--- Written exercise A ---
In the rows below, write out again the stretch from the line containing "Click the address bar URL field" through the end of the rows, requests included. Multiply every coordinate in the answers by 0.5 and round to whole numbers, with halves rounded up, and leave the pictures out.

----------

A new message with 11.1-RC1 and now 11.1, 11.1-U1, 11.1-U2, too

Status
Not open for further replies.

zemun2

Explorer
Joined
Mar 15, 2017
Messages
72
ctrl W (for write) I believe it shows at the bottom of the nano screen the different commands
This is all the options i get.
sh.png
 

Redcoat

MVP
Joined
Feb 18, 2014
Messages
2,925
Ctl X for Exit, then Y to save - it'll prompt you for the save and the correct file name
 

zemun2

Explorer
Joined
Mar 15, 2017
Messages
72
Awesome thank you sir
 

zemun2

Explorer
Joined
Mar 15, 2017
Messages
72
I did ^O and now I get these options.

sh2.png
 

danb35

Hall of Famer
Joined
Aug 16, 2011
Messages
15,504
I did ^O and now I get these options.
See in the white bar where it's asking for the file name to write, and the correct file name is filled in? Press Enter.
 

zemun2

Explorer
Joined
Mar 15, 2017
Messages
72
See in the white bar where it's asking for the file name to write, and the correct file name is filled in? Press Enter.
That worked. For some reason I thought I needed to select one of the options on the bottom.

Thank you all
 

NASbox

Guru
Joined
May 8, 2012
Messages
650
No, the configuration has always reloaded at midnight, that is normal for a long time.
The consul version is a new thing but it is only indicating that there is a newer version of the software available and not an issue.
Thanks for this... I didn't realize that this was normal behavior or the implications of there being a newer release.

----------

--- Written exercise B ---
Rewrite the stretch of the forum thread from "That worked. For" through "not an issue.", swapping "midnight" for "noon".

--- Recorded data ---
----------

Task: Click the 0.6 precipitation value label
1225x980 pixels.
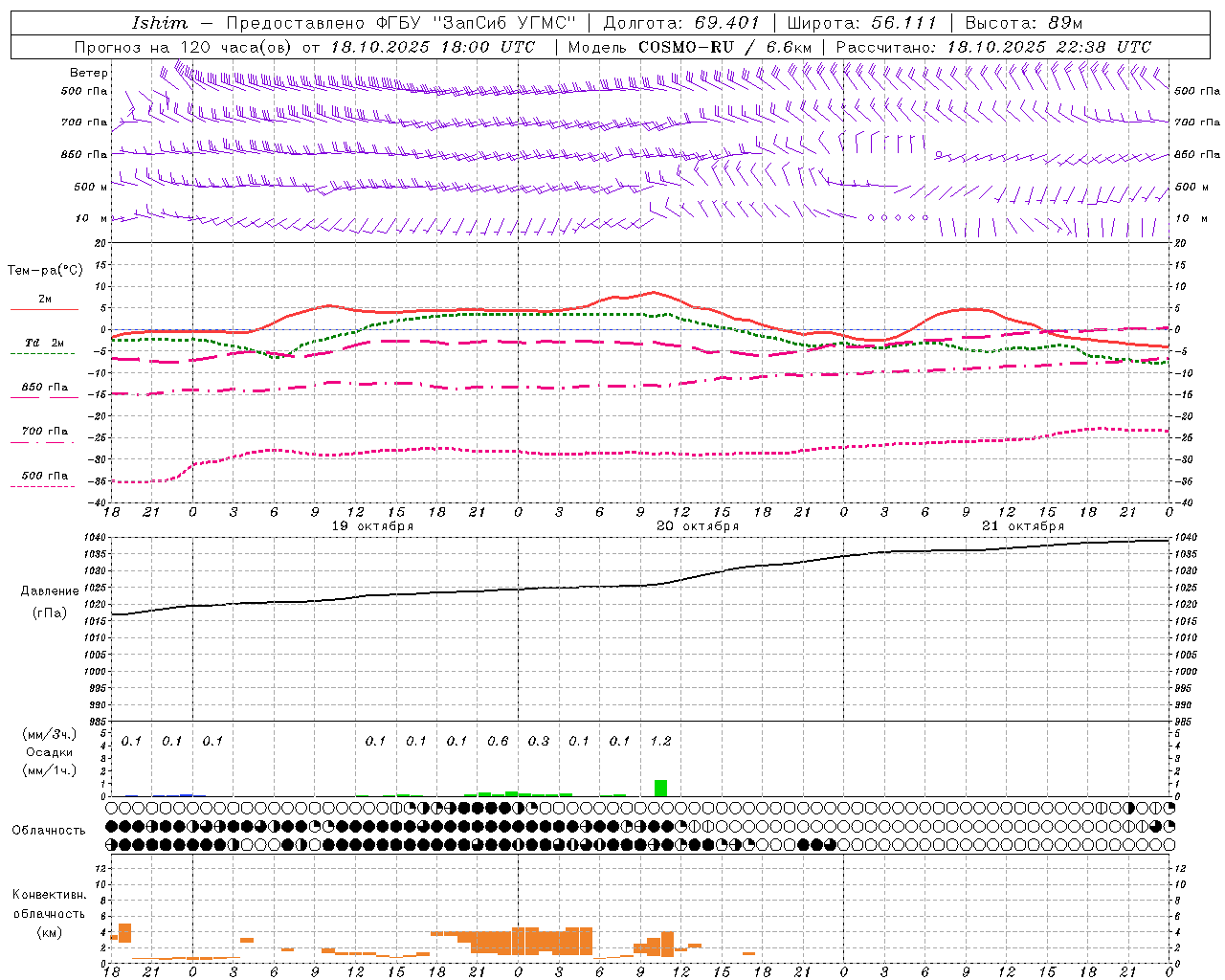Action: 498,741
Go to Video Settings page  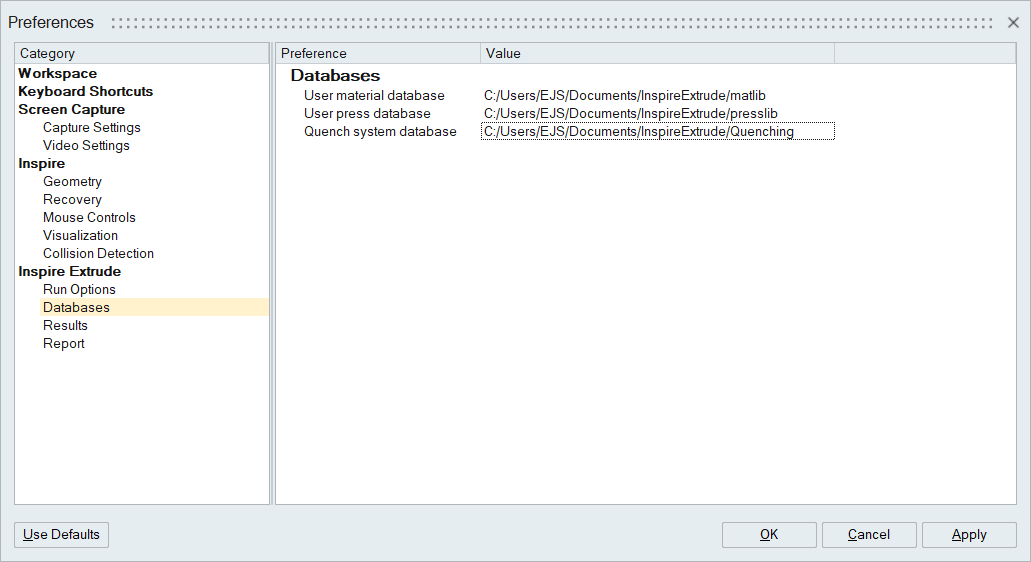pos(86,146)
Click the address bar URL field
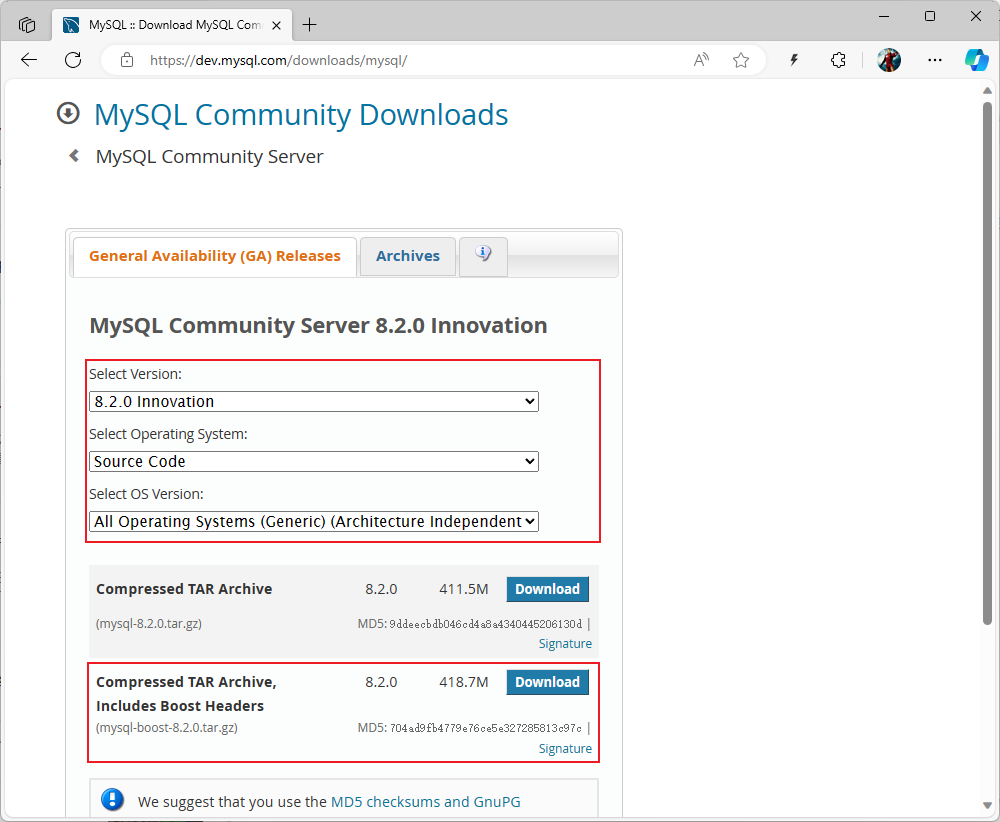 pos(400,60)
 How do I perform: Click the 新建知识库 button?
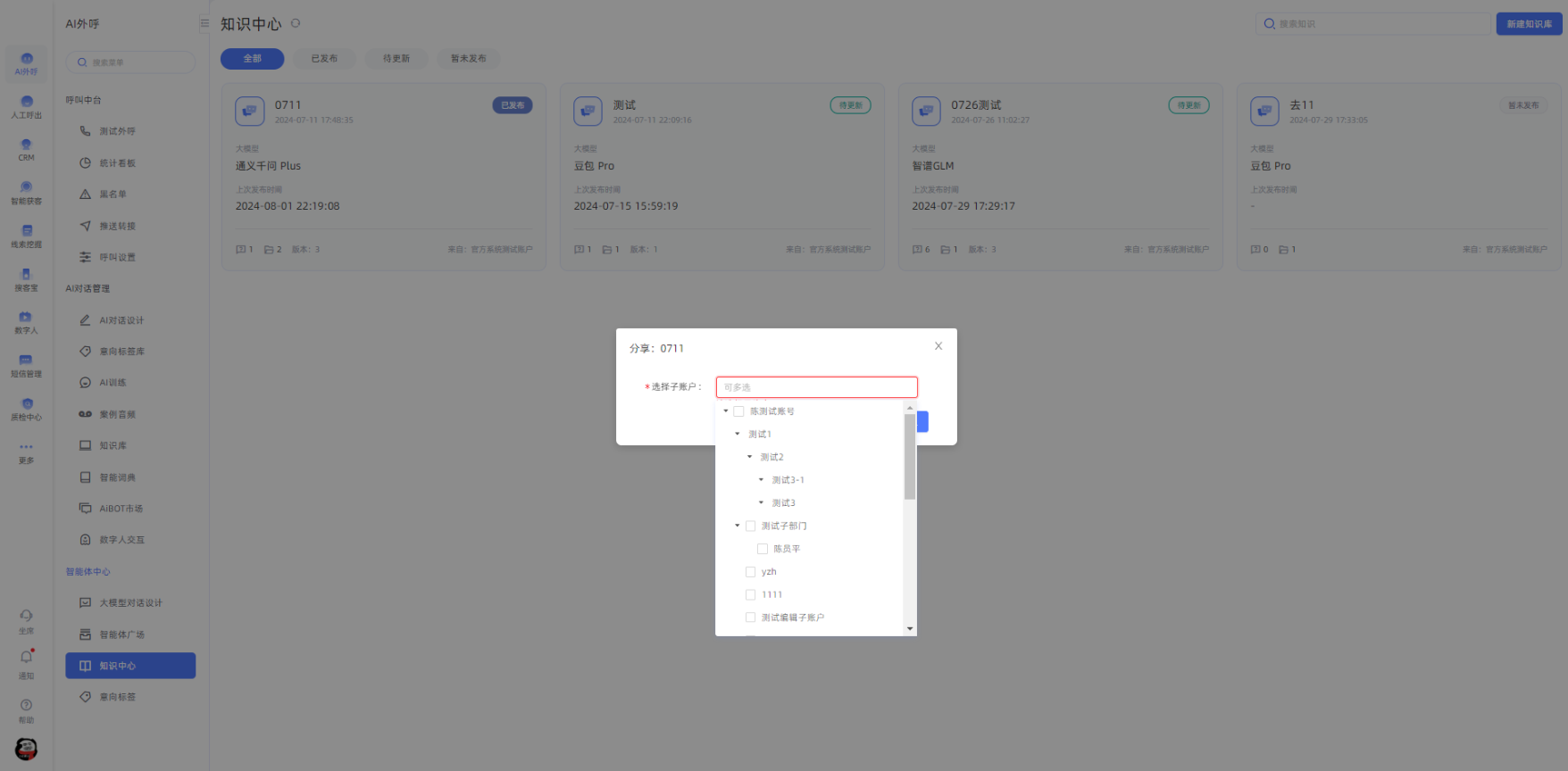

----------

--- Finished answer A ---
Click the address bar URL field
 pos(200,30)
 How do I perform: Click the 新建知识库 button?

--- Finished answer B ---
That worked. For some reason I thought I needed to select one of the options on the bottom.

Thank you all
 

NASbox

Guru
Joined
May 8, 2012
Messages
650
No, the configuration has always reloaded at noon, that is normal for a long time.
The consul version is a new thing but it is only indicating that there is a newer version of the software available and not an issue.